It’s one thing to surrender to the occasional impulse buy — that watch gleaming from behind the display case, or a pair of black shoes that will add the perfect dash of sophistication to your favorite business suit.

But when your purchases shift from impulsive to compulsive, it’s the first sign that you might be grappling with a more serious condition: a shopping addiction.

Researchers estimate that nearly 6 percent of Americans are so-called “shopaholics.” In our society, the phrase “shop till you drop” translates as frivolous and fun. But when spending presents a real problem, the glamour fades and debt mounts.

Psychologists call it compulsive buying disorder, and it is characterized as an impulse-control issue, just like gambling or binge eating. Compulsive buying disorder has the potential to create a whirlwind of emotional and financial distress.

Here are some of the telltale signs someone is becoming a problem shopper, and some advice about what they can do to curb their spending. For a more complete analysis, also check out the Compulsive Buying Scale, developed by psychologist Gilles Valence and his associates.

1. You have many unopened or tagged items in your closet

We’re not talking about the sweater your aunt gave you last holiday season, but about items you selected on your own that sit unopened or with their tags still attached.

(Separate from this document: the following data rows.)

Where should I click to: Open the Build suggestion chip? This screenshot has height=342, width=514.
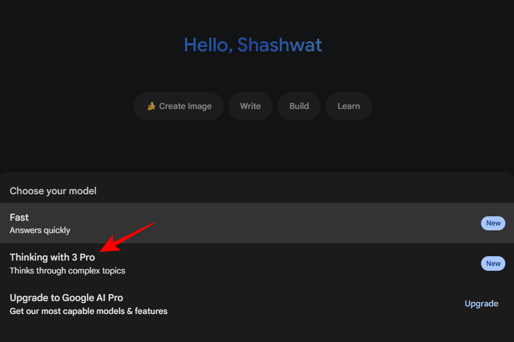pyautogui.click(x=299, y=106)
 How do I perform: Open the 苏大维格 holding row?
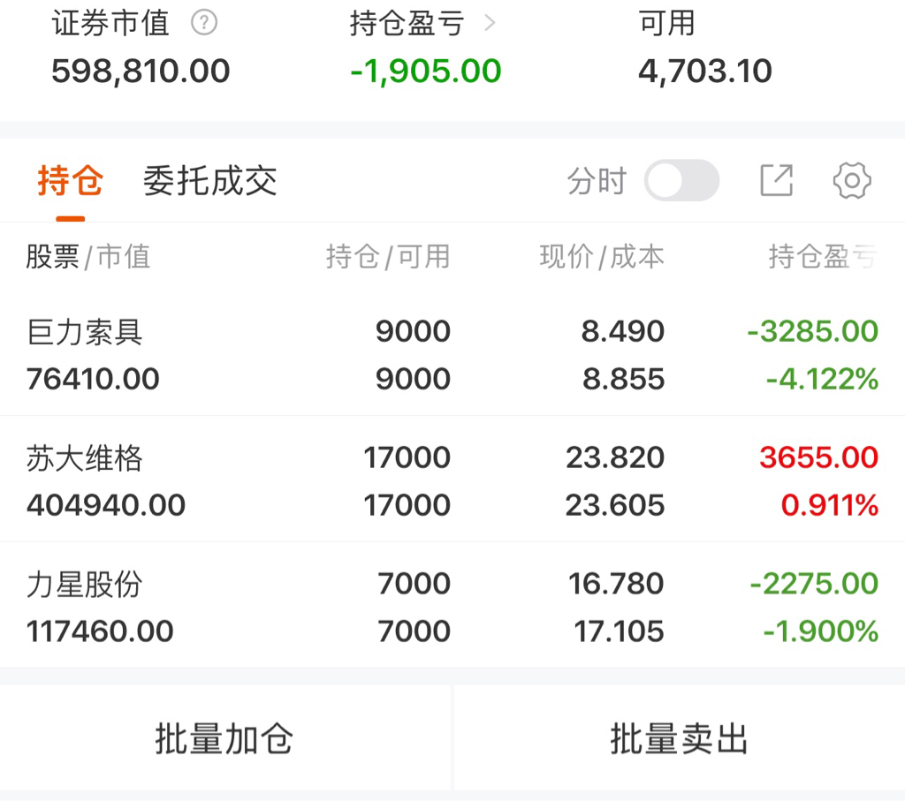[453, 480]
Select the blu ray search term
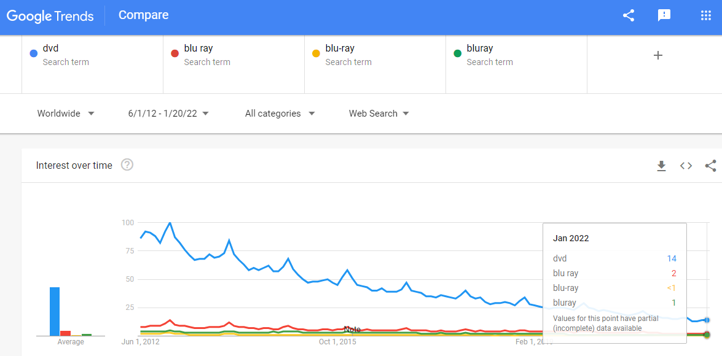722x356 pixels. [x=233, y=55]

You’ve likely forgotten about some of these possessions — boxes of shoes lining the bottom of your closet, or jackets that have never seen the light of day.

2. You often purchase things you don’t need or didn’t plan to buy

You’re easily tempted by items that you can do without. A fifth candle for your bedroom dresser, a new iPod case … you get the idea. You’re particularly vulnerable if you’ve admitted to having an obsession, such as shoes or designer handbags. Just because your splurges tend to stick to one category doesn’t make them any more rational.

3. An argument or frustration sparks an urge to shop

Compulsive shopping is an attempt to fill an emotional void, like loneliness, lack of control or lack of self-confidence. Shopaholics also have a tendency to suffer from mood disorders, eating disorders and substance abuse problems.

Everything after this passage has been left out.